(Data extracts)
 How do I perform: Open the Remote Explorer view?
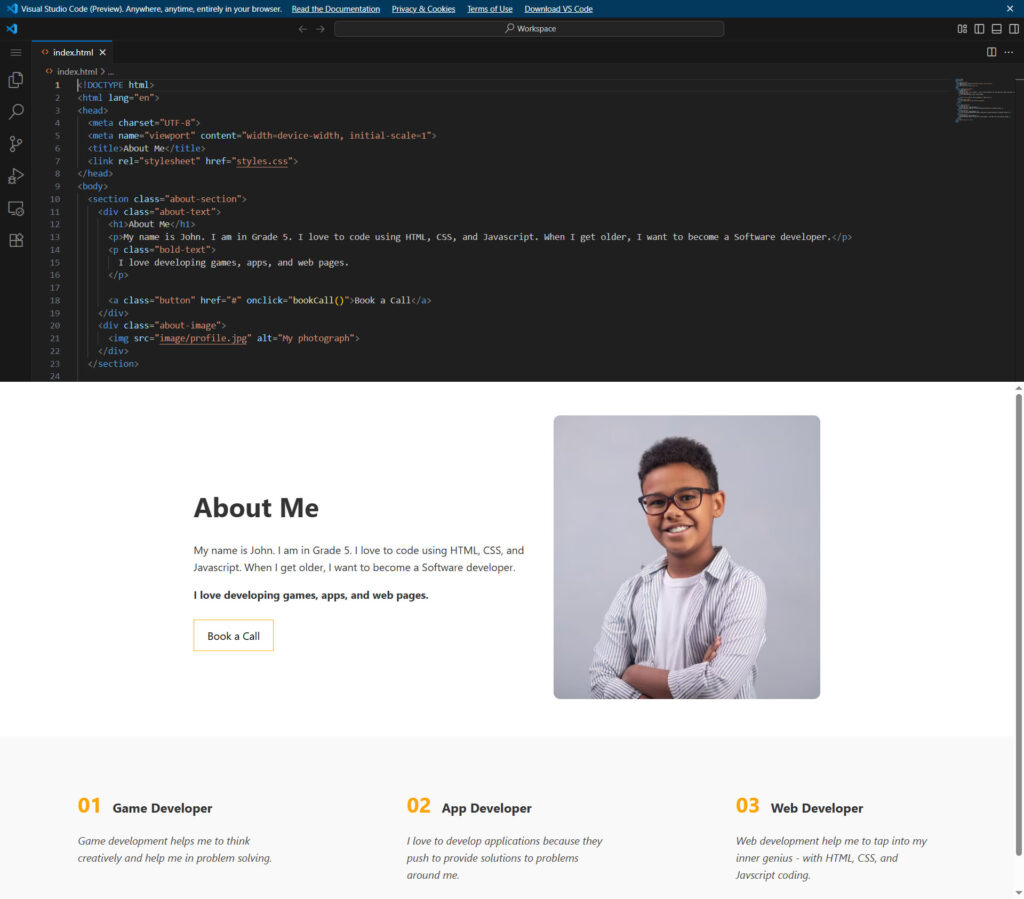(x=15, y=208)
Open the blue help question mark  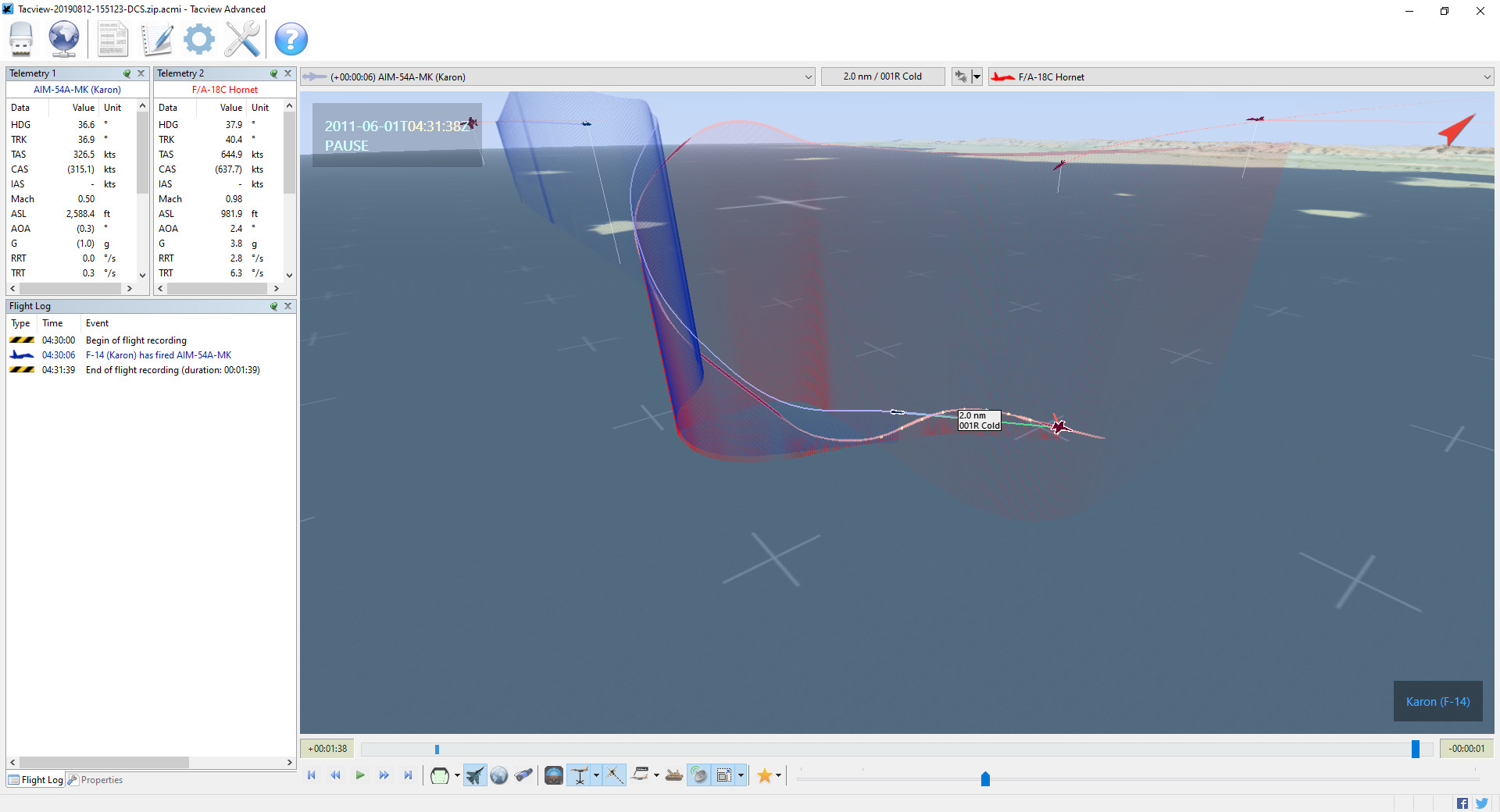point(291,39)
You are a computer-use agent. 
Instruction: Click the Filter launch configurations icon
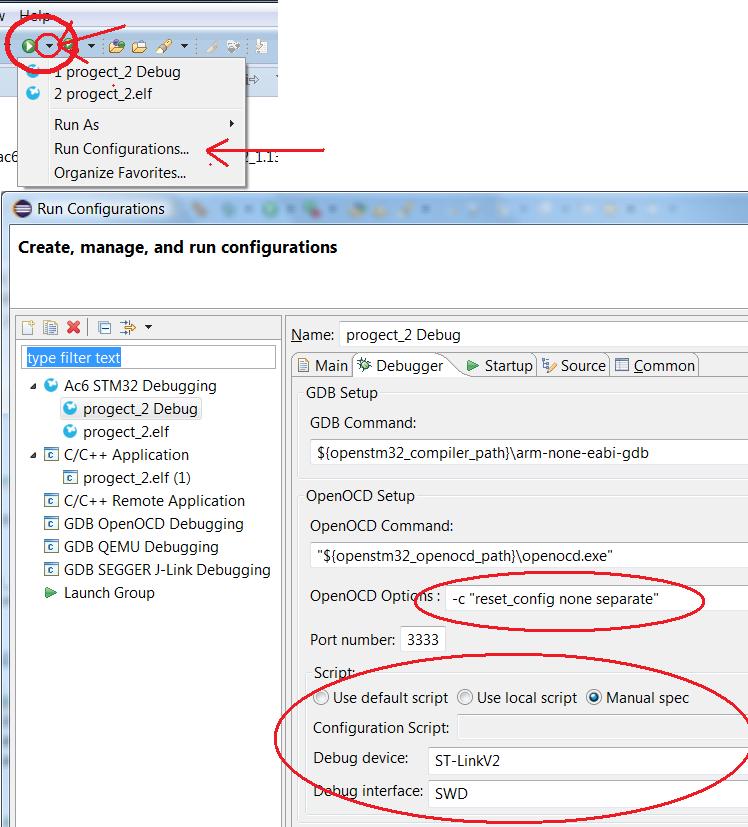[x=127, y=327]
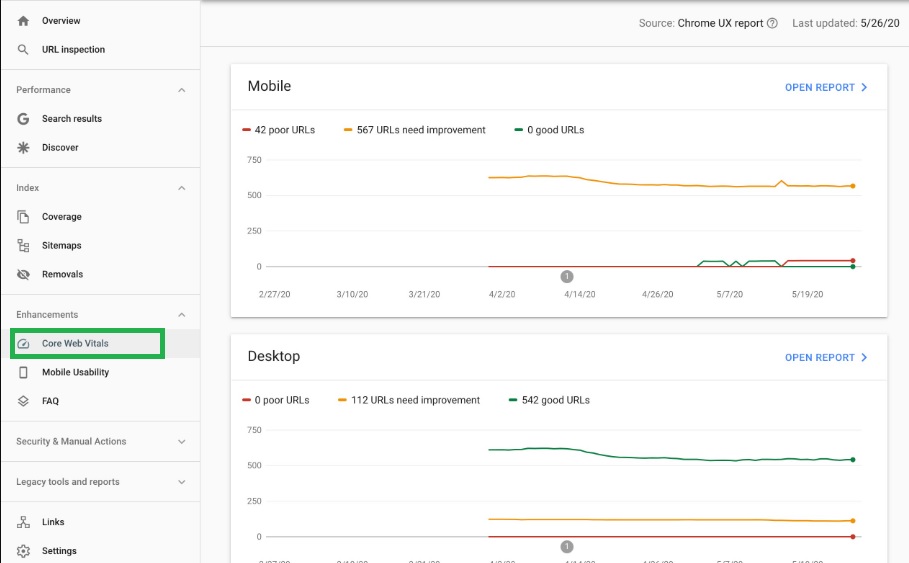Open the Mobile report link
The height and width of the screenshot is (563, 909).
coord(826,88)
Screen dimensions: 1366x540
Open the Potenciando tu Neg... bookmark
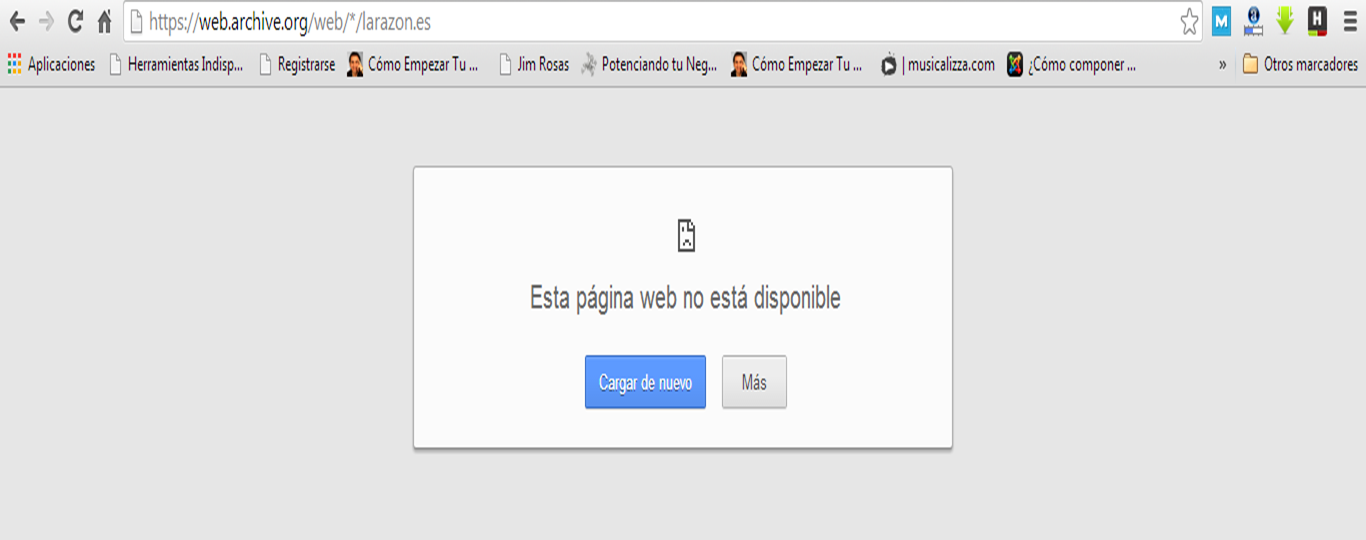click(x=649, y=65)
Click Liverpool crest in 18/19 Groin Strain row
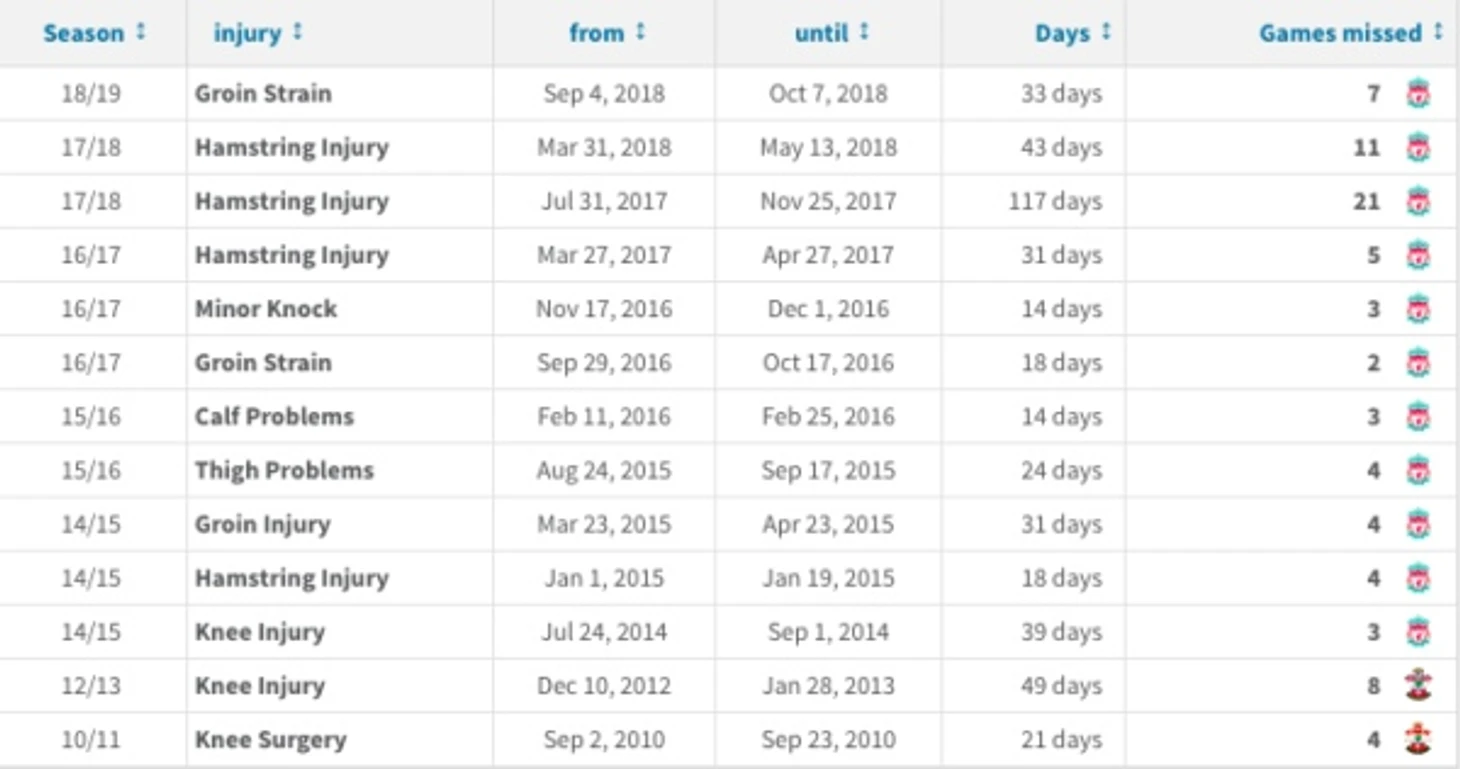The image size is (1460, 769). 1418,94
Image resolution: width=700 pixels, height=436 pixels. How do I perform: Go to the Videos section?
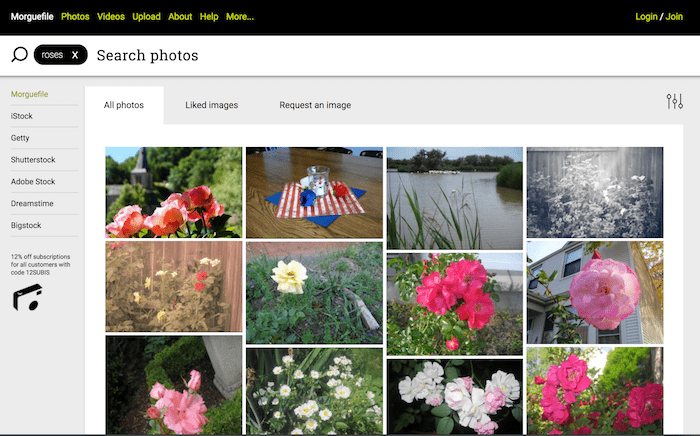click(111, 17)
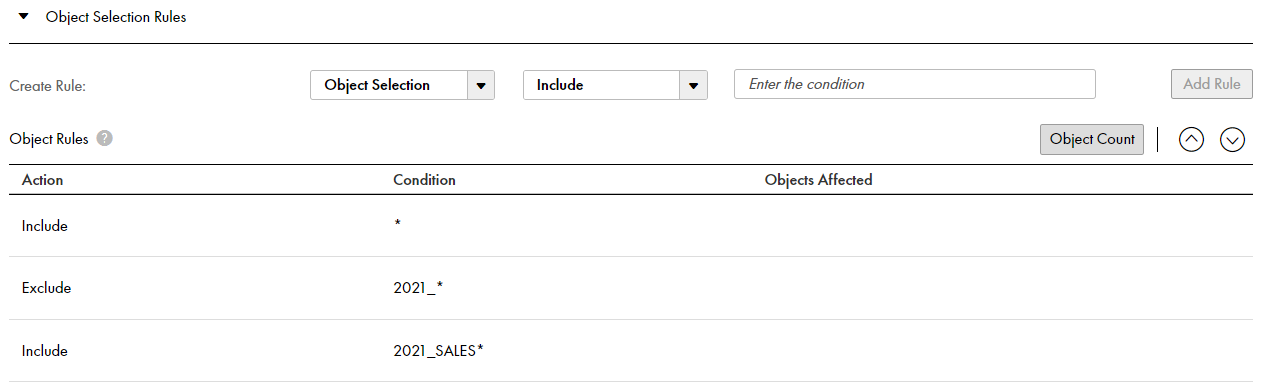The width and height of the screenshot is (1262, 391).
Task: Click the Action column header
Action: [x=42, y=180]
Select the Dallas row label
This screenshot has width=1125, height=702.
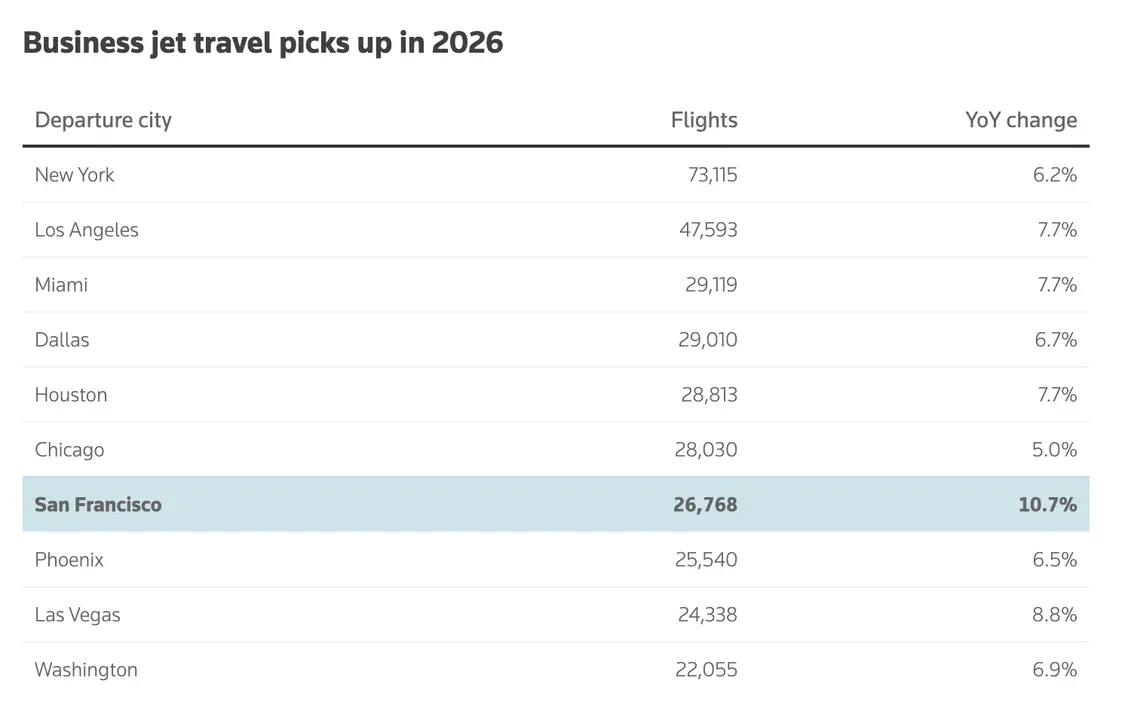click(62, 340)
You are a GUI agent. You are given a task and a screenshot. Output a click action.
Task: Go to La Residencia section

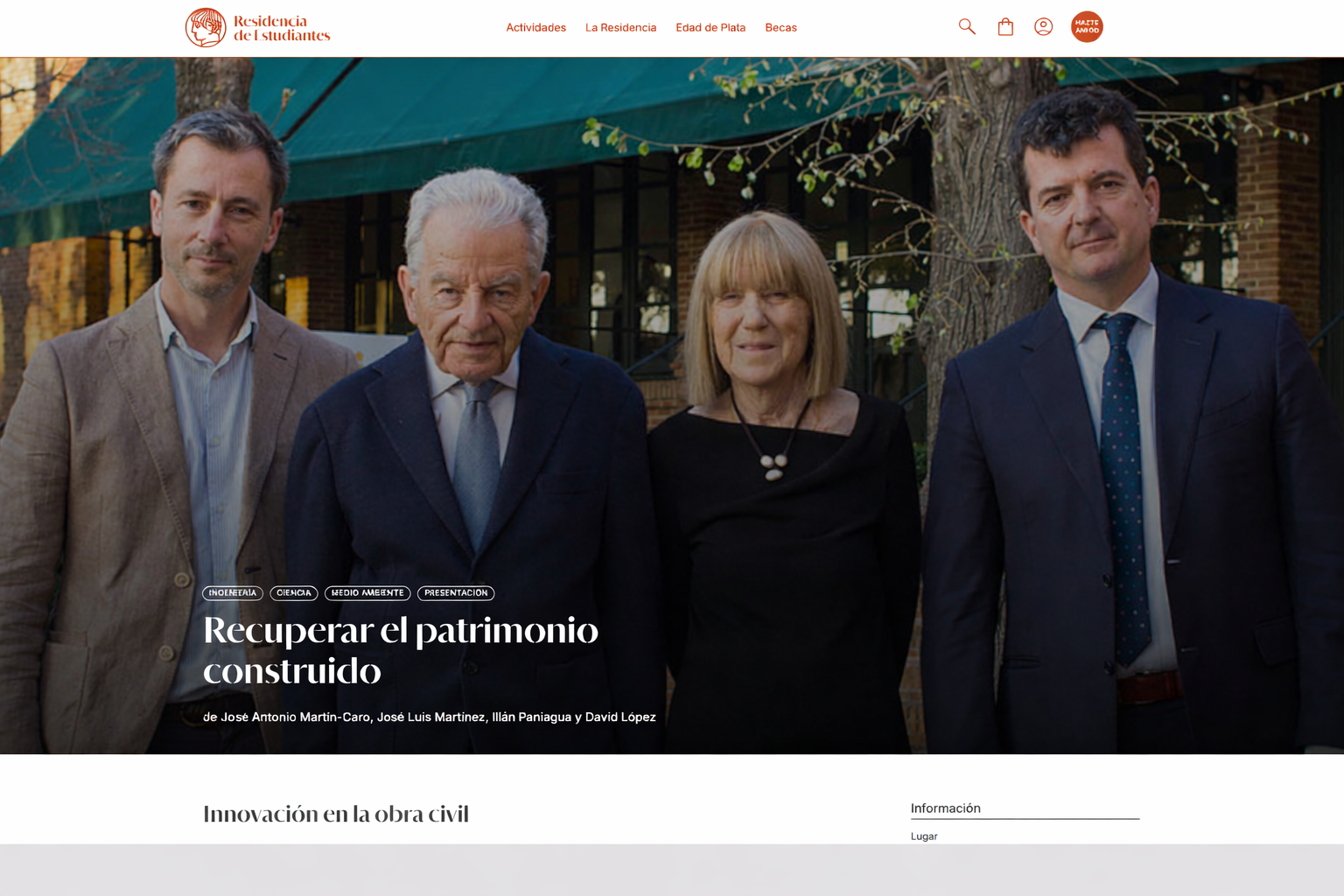[x=620, y=28]
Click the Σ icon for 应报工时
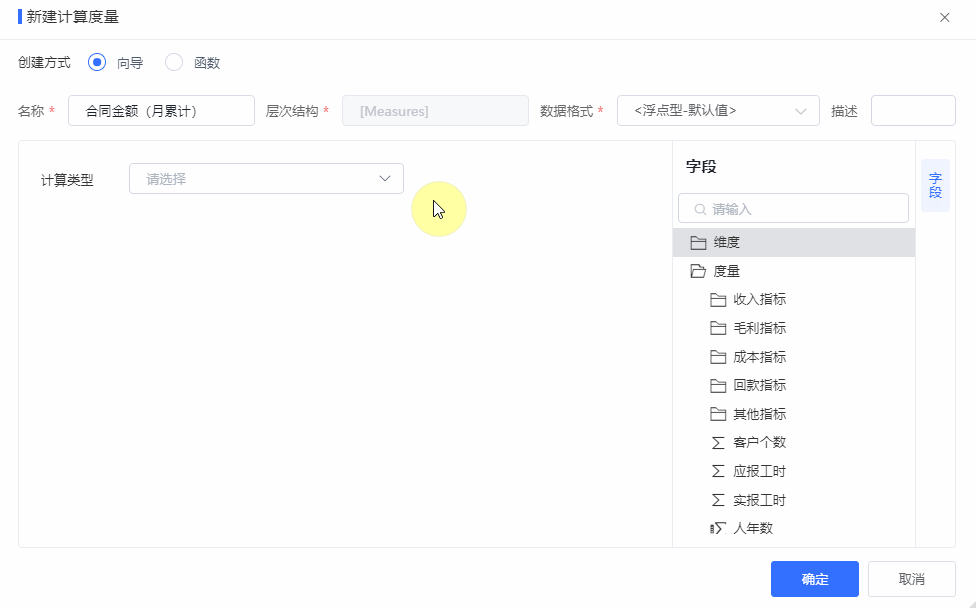Image resolution: width=976 pixels, height=608 pixels. tap(716, 471)
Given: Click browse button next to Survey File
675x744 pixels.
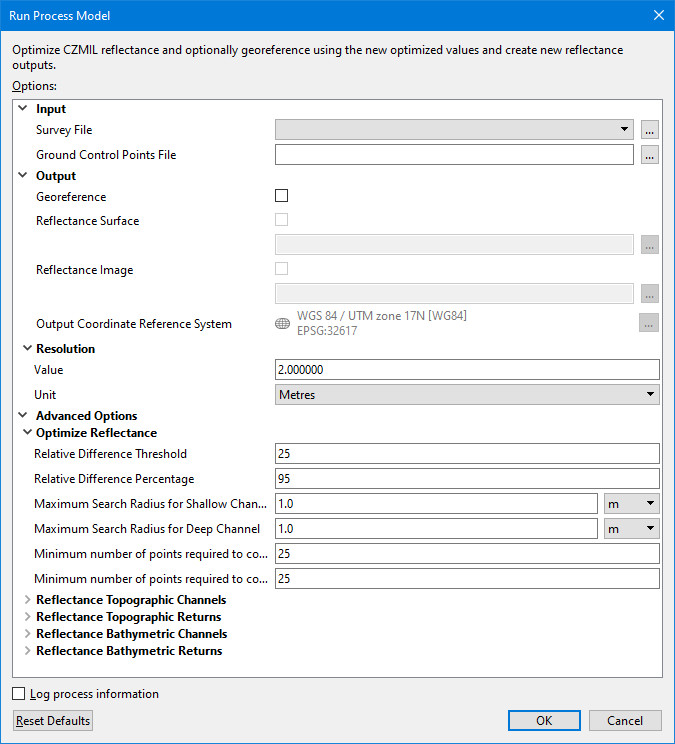Looking at the screenshot, I should coord(650,130).
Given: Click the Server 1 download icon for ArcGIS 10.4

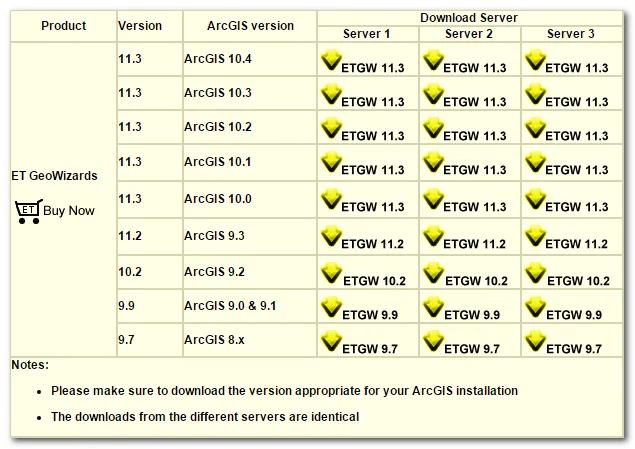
(End Data extracts)
Task description: Wherever a line of the data holds "agent", copy that line.

Solution below:
You are a computer-use agent. 
You are a GUI agent. You are given a task and a screenshot. Output a click action.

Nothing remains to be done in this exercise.